▶ Exercise instructions
Rewrite the lines from the one with "You are a computer-use" to the one with "(x=178, y=141)", replacing "dropdown" with "drop-down menu" and leaving everything else unchanged.

▶ Records supplied
<<<<

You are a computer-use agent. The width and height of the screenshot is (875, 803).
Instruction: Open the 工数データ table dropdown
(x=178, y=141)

>>>>
<<<<

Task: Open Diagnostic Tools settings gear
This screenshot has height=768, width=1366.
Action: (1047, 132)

>>>>

▶ Exercise solution
You are a computer-use agent. The width and height of the screenshot is (875, 803).
Instruction: Open the 工数データ table drop-down menu
(x=178, y=141)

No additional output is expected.